The finished synthetic textile product has a maximum acceptable two minutes total heat release (HR) of 65 KW min/m2 and a peak heat release of 65 KW/m2.
The polyurethane polymer may be an aliphatic polyester polyurethane dispersion.
An example of the present invention is summarized in Table 1.
The above components are blended together to form a base resin. Up to 20% by weight of pigment may be added to the base resin to achieve the desired color.
A first coat may be applied to the substrate via a roll coater in a reverse application mode. The nonwoven material for the substrate comprises ULTEM® brand polyetherimide fiber. This cushioning felt may be used as a thermal acoustic backing for a synthetic leather. The material absorbs sound, supports the addition of an embossed layer, and provides a flame retardant barrier to meet OSU 65/65. The material may be provided at a weight of 8.8 oz./yd, and 0.07 inch thickness.
The viscosity for the above coating mixture as checked on NDJ-5S digital viscometer, rotor #3, rpm 12, temperature 21.1 C may be 43%. The roll coater settings may be as follows: Dwell: 9.5, Roll Gap: 10, Roll Number: 9NPL, and Roll Speed: 60. The blade pressure may be set as required by the operator to achieve the proper add on. The roll coat wet add on may be approximately 13-15 g on a 6 inch×6 inch area. The first coat is then dried on the substrate.

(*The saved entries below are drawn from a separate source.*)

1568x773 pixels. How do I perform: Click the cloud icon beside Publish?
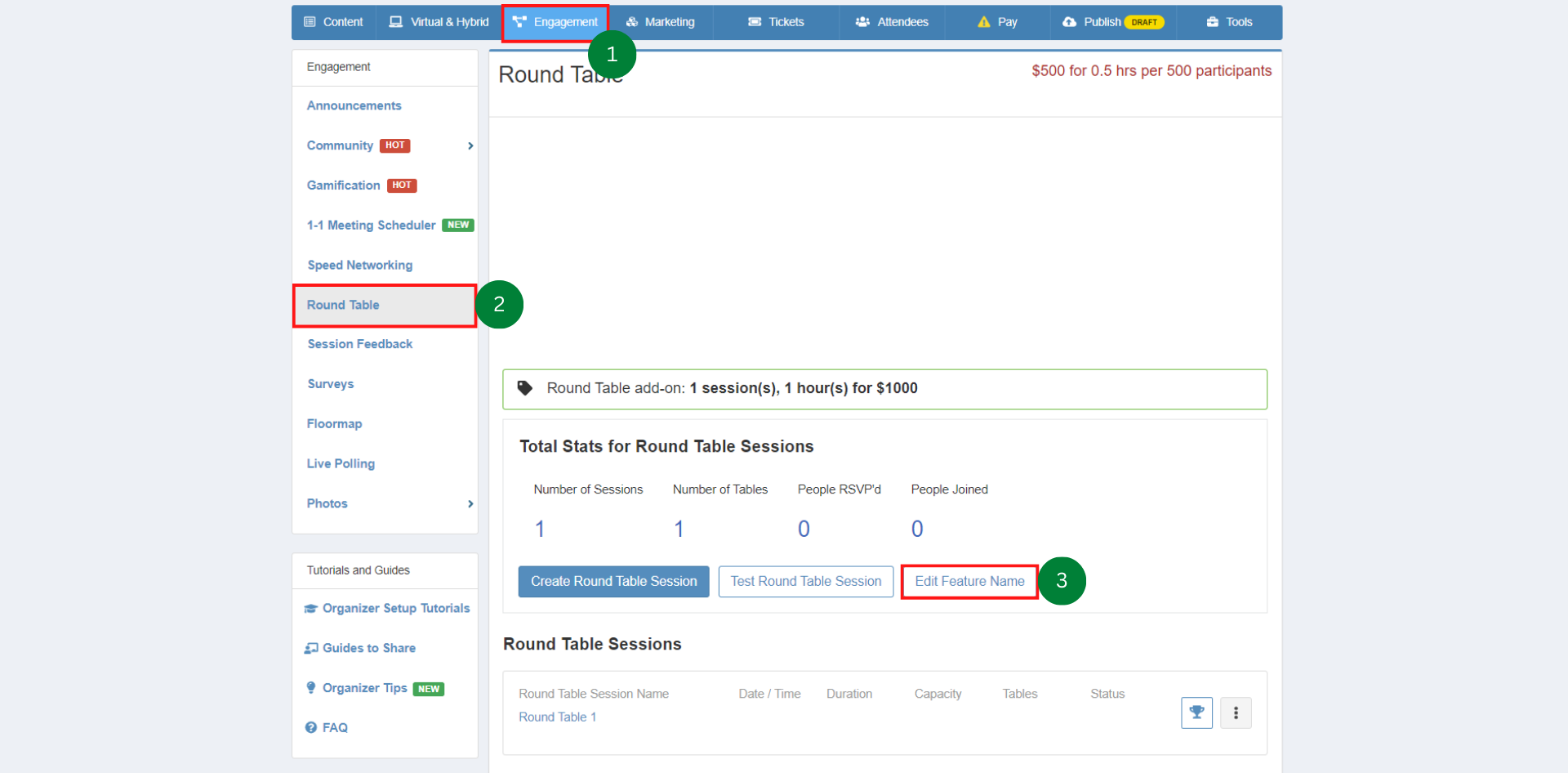pyautogui.click(x=1070, y=22)
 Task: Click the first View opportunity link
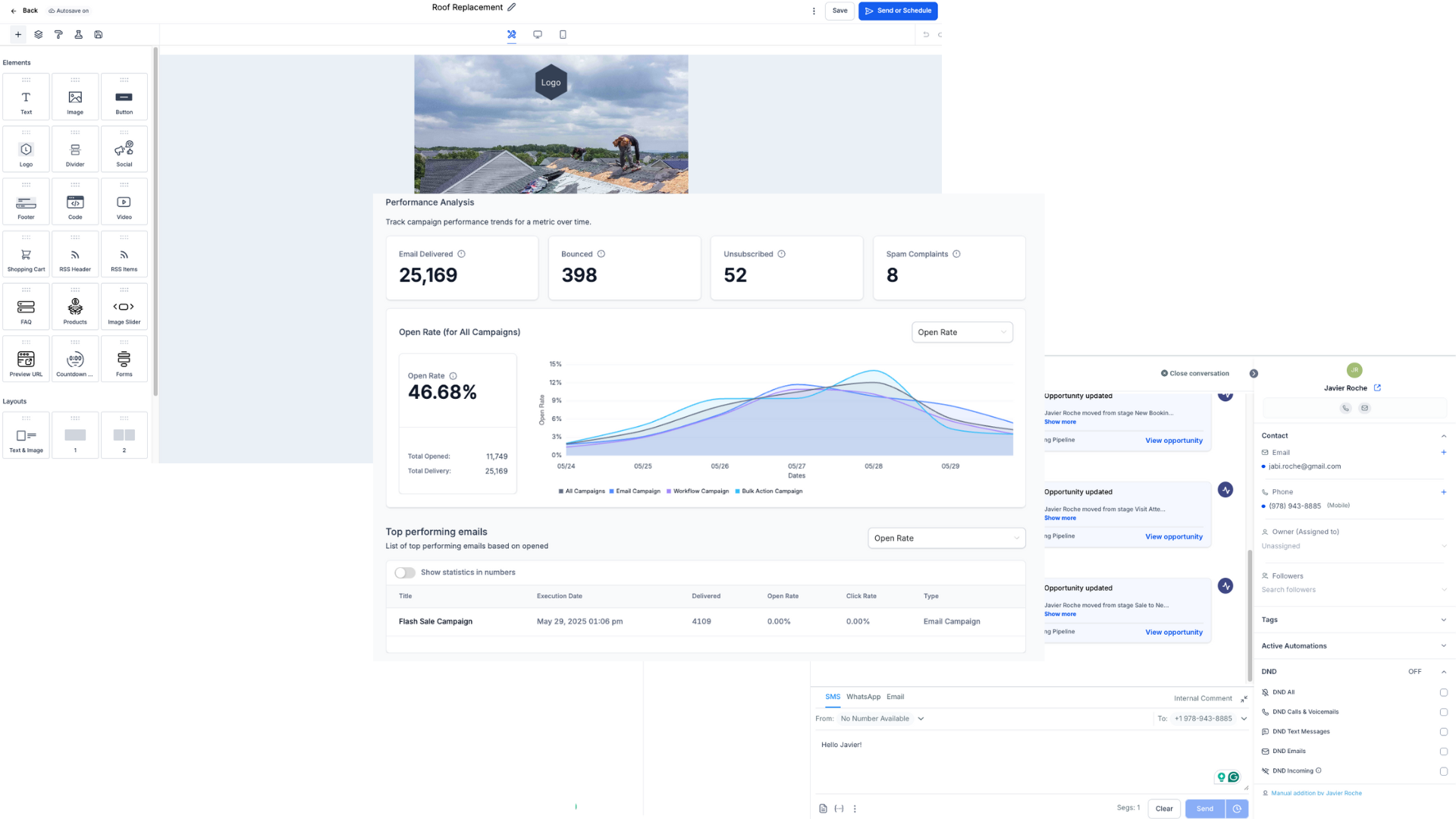(x=1173, y=441)
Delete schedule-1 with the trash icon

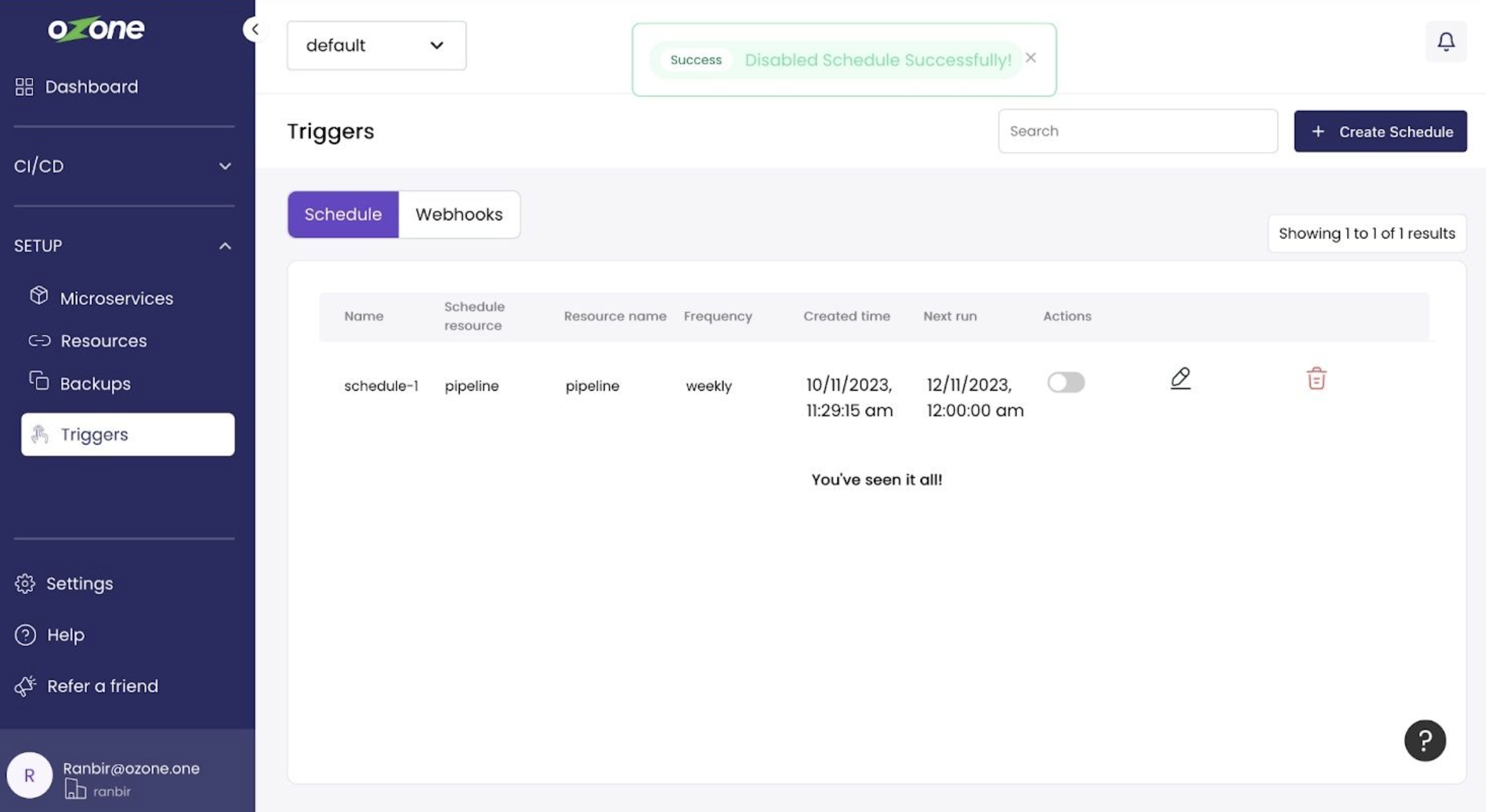[x=1316, y=379]
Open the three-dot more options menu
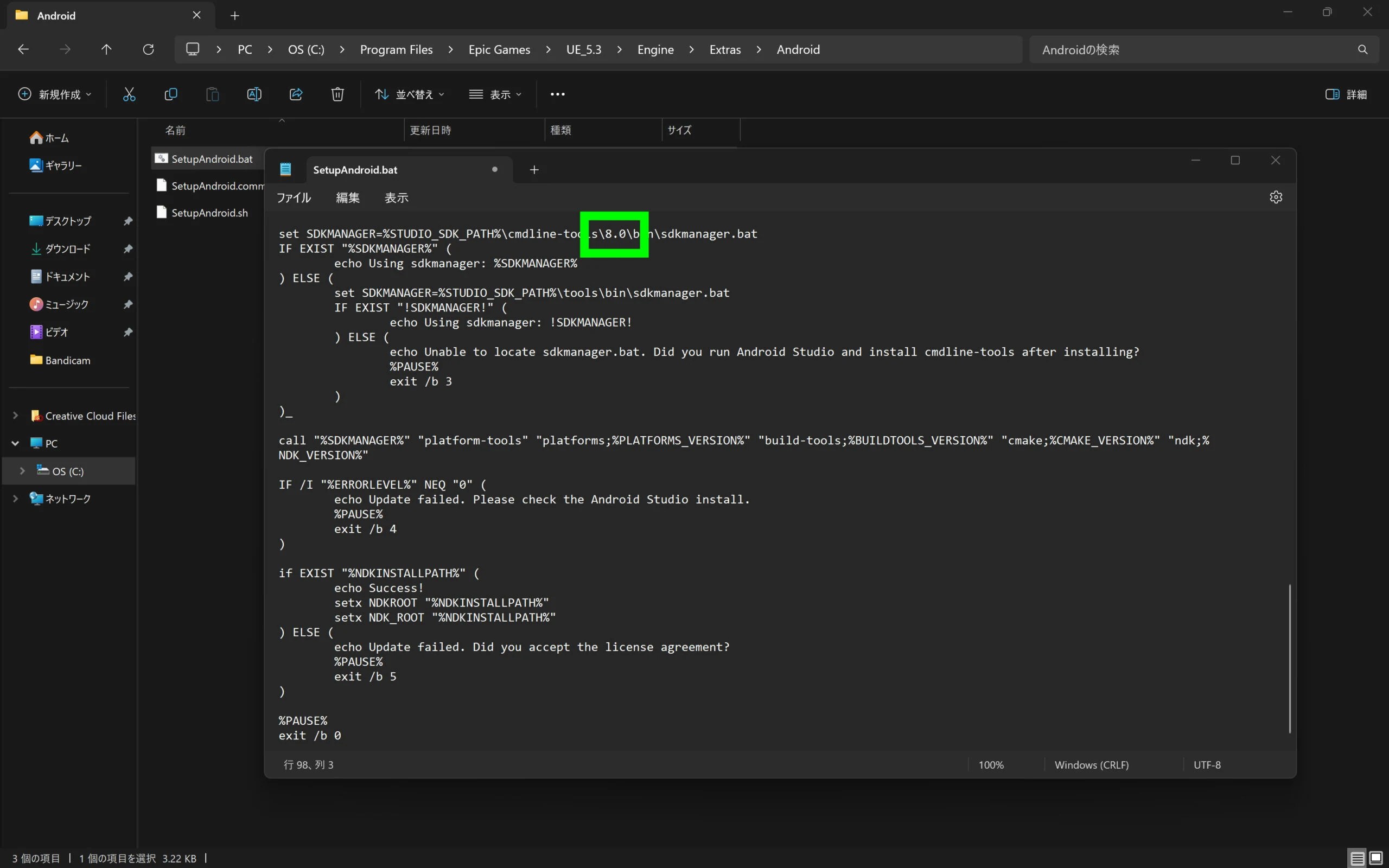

A second coat may be applied via an air assist spray system. The first coating mixture with pigment added may have the viscosity adjusted for spraying by adding water. For spraying Viscosity: Ford #6 cup for 40-45 sec, Pump pressure: 600 lbs.: Rotor speed 10: Spray gun-needle/nozzle-A817, Cap B20A, atomizing air 25-30 psi. The spray coat wet add on may be in the range of 3-3.5 grams on a 6 inch×6 inch area.
The material is then dried to 15-20% moisture content.
Next, the textile product may be fed through a roller press for embossing. The moisture content for embossing should be approximately 15-20%. The roller press settings may be: Pressure: 150 kg/cm, felt dwell 2.0 M/min; belt dwell 1.8 M/min, temperature 100 C.
A clear protective top coating may be applied to the fire resistant textile product as will be evident to those of ordinary skill in the art based on this disclosure.
The present invention contemplates that many changes and modifications may be made. Therefore, while the presently-preferred form of the flame retardant textile product has been shown and described, and several modifications and alternatives discussed, persons skilled in this art will readily appreciate that various additional changes and modifications may be made without departing from the spirit of the invention, as defined and differentiated by the following claims.